- To do
Below are the entries. Print only the lines starting at the one with "This screenshot has" and ending at the one with "Screen dimensions: 800x524", exactly, with no pictures.

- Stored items
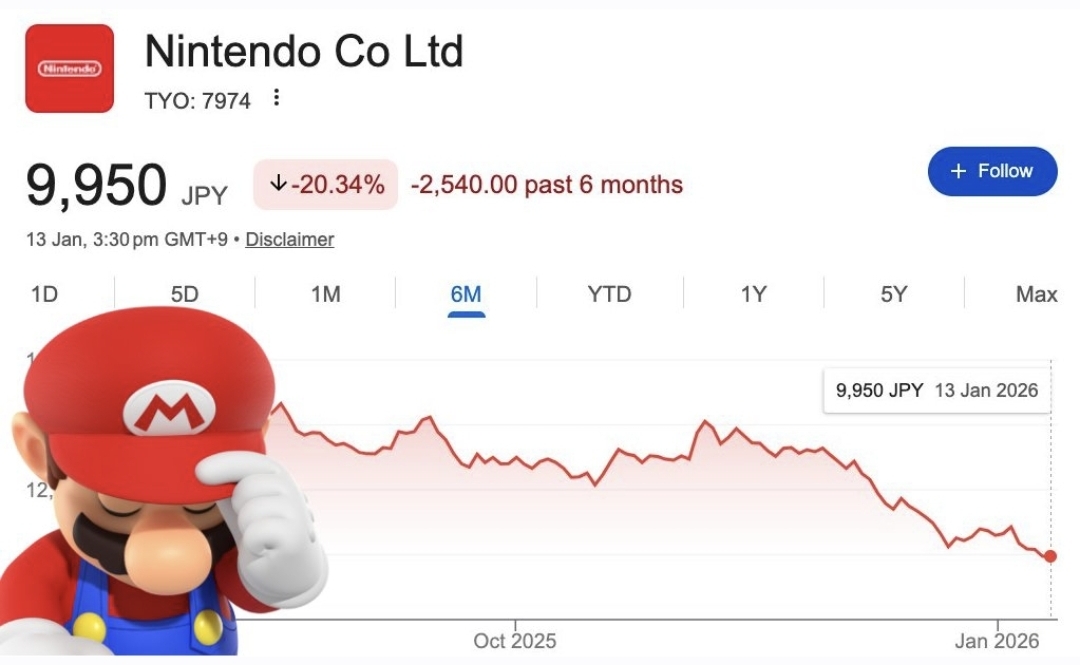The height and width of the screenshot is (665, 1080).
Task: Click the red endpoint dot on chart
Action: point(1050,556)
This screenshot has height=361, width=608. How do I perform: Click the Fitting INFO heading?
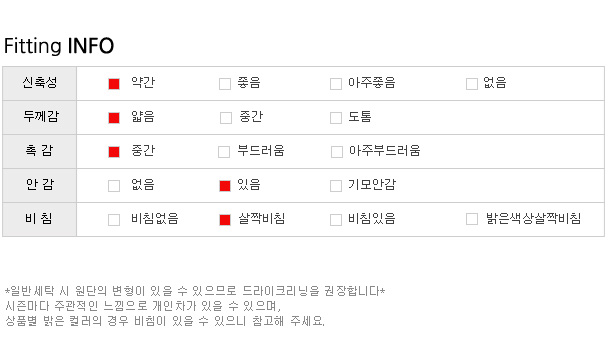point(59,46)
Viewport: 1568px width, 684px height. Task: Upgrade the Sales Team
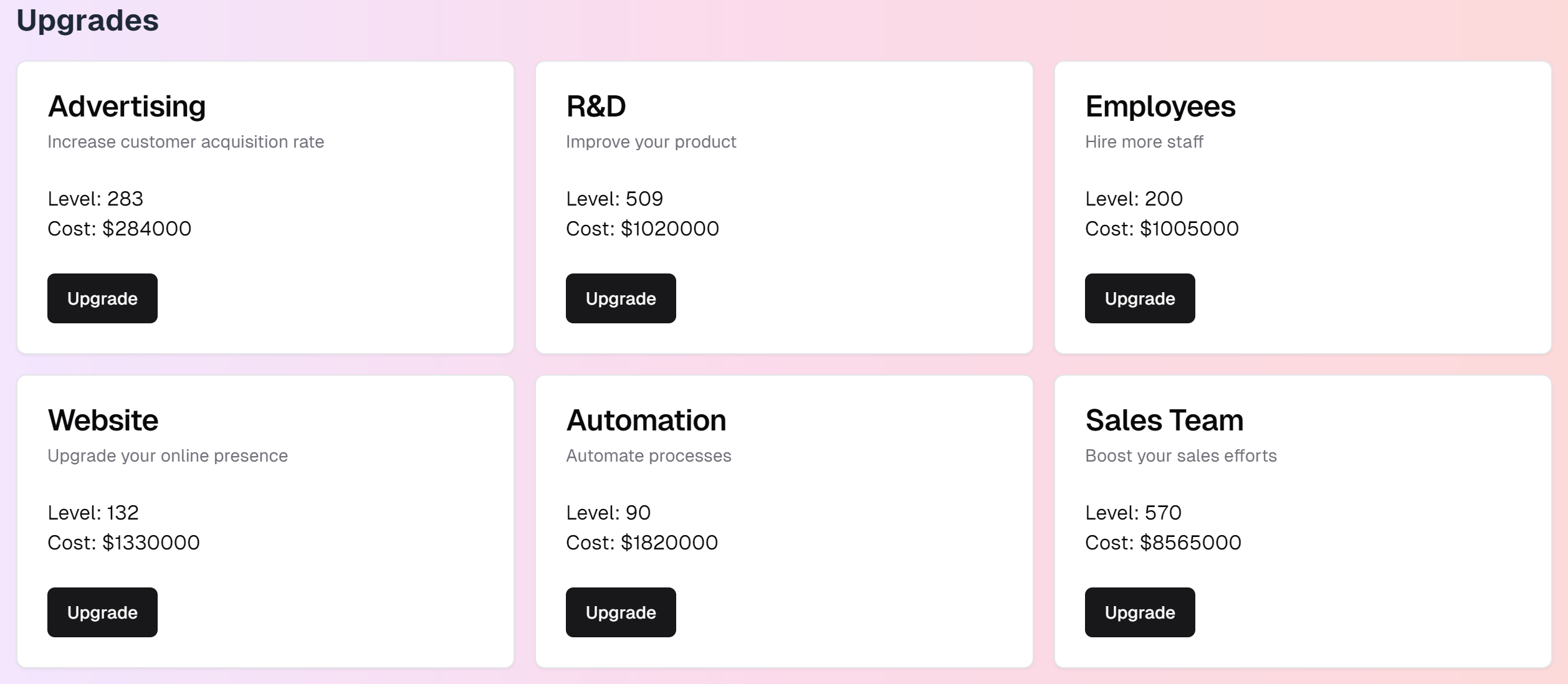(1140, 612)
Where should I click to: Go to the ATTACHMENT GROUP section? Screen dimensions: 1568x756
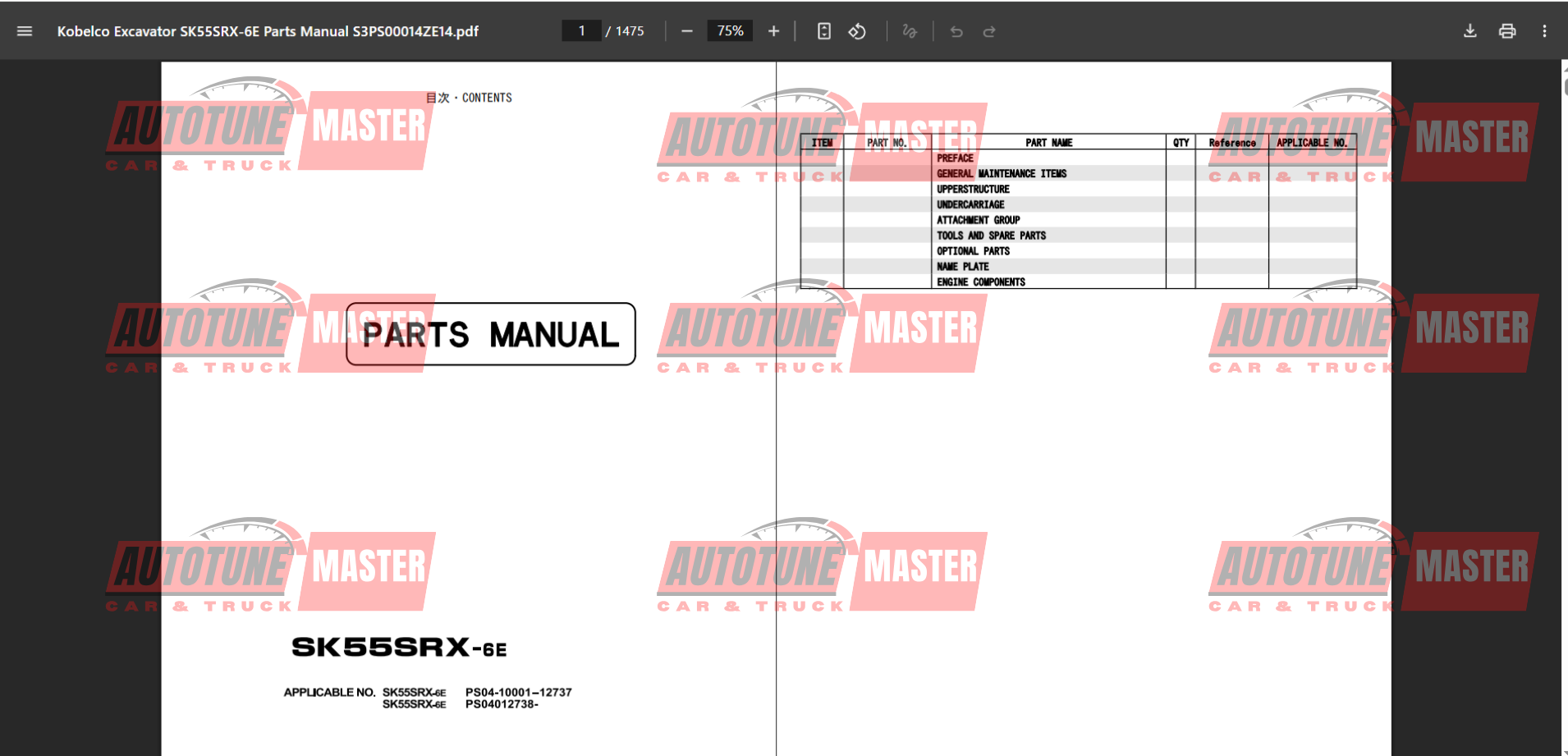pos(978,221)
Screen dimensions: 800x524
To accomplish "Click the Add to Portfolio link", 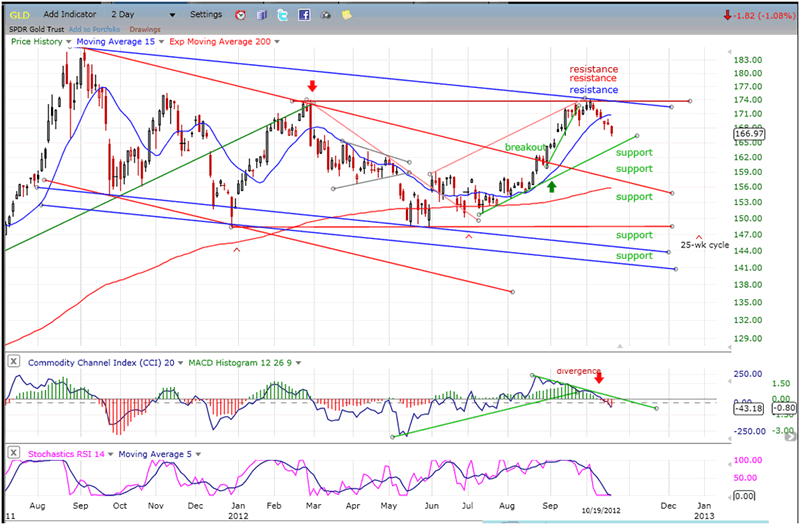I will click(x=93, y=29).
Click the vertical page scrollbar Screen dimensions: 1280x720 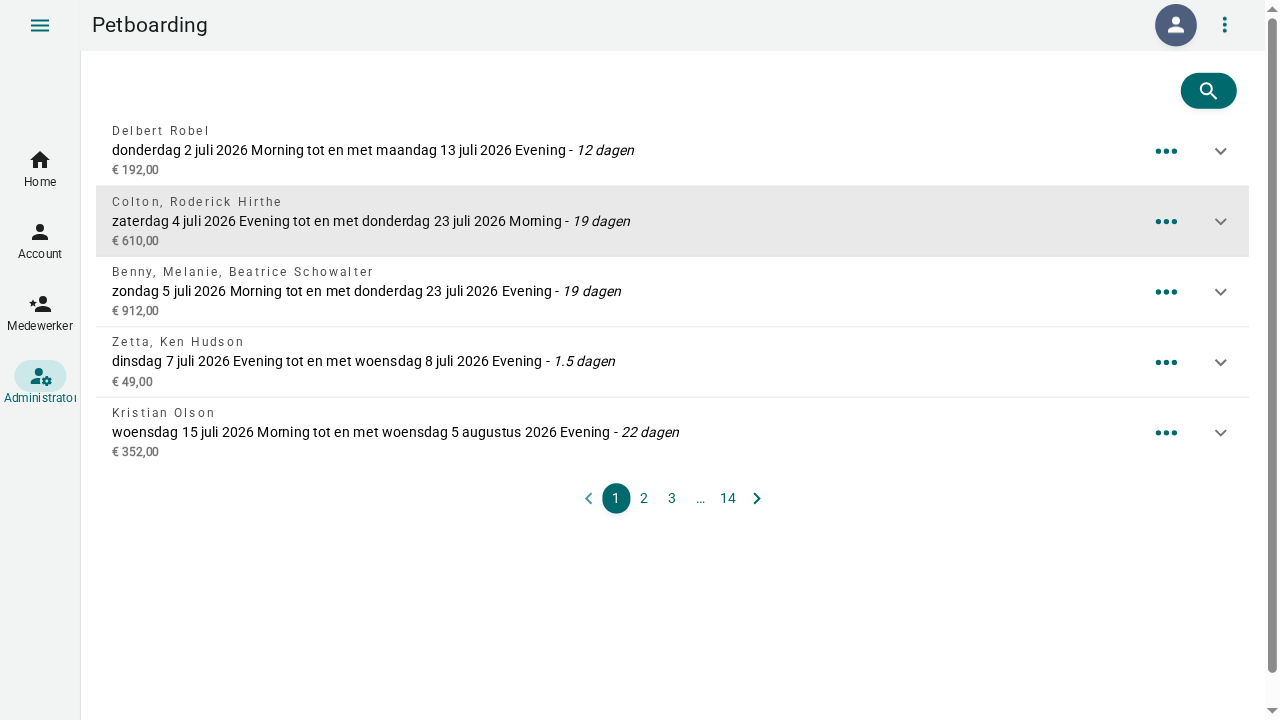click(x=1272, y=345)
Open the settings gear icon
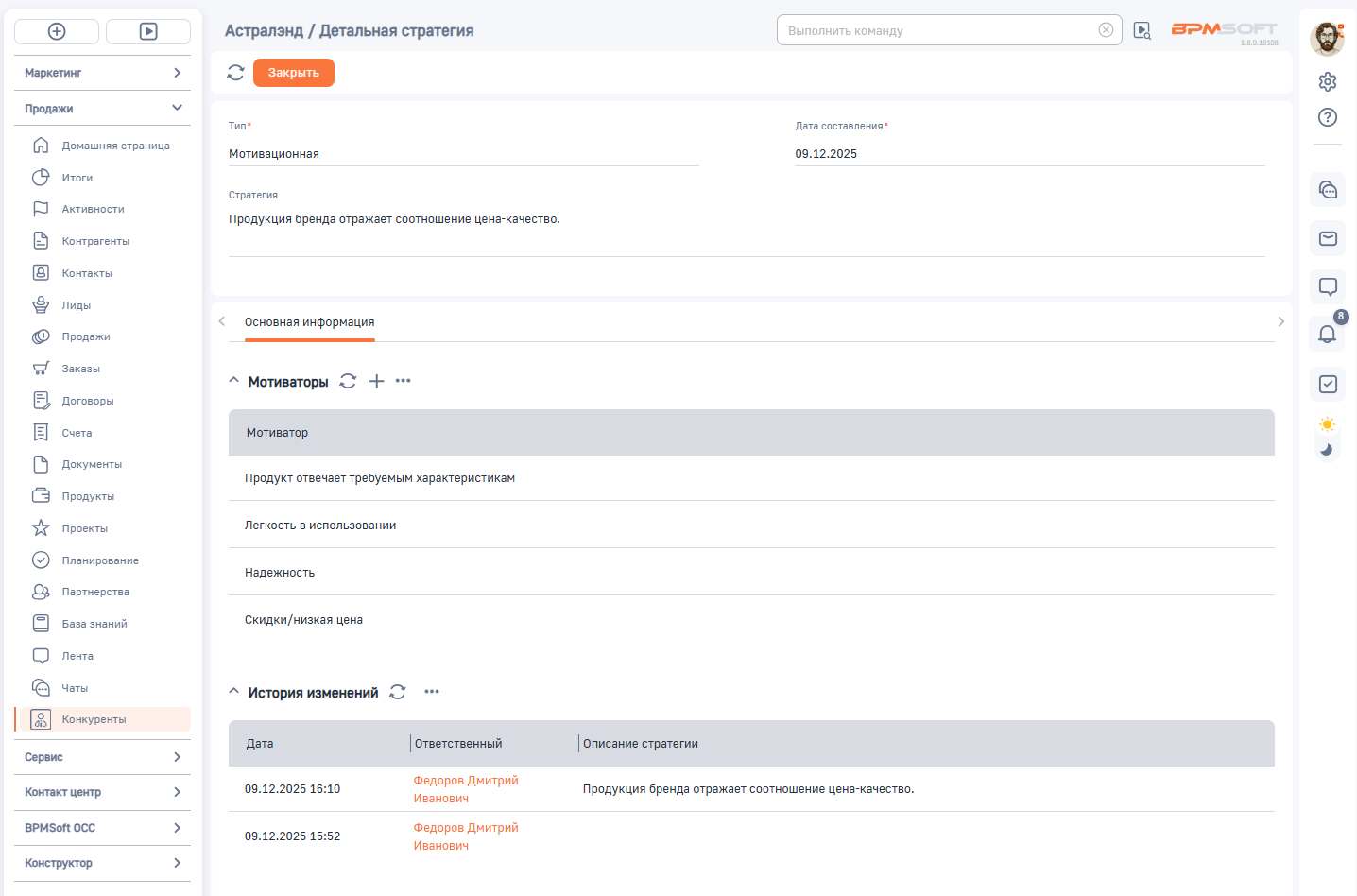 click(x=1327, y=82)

- Written solution
This screenshot has height=361, width=608. How do I perform: Click the Fitting INFO heading?
point(59,46)
Viewport: 1568px width, 684px height. Task: Upgrade the Sales Team
(1140, 612)
Where should I click to: Go to the ATTACHMENT GROUP section? Screen dimensions: 1568x756
pos(978,221)
Screen dimensions: 800x524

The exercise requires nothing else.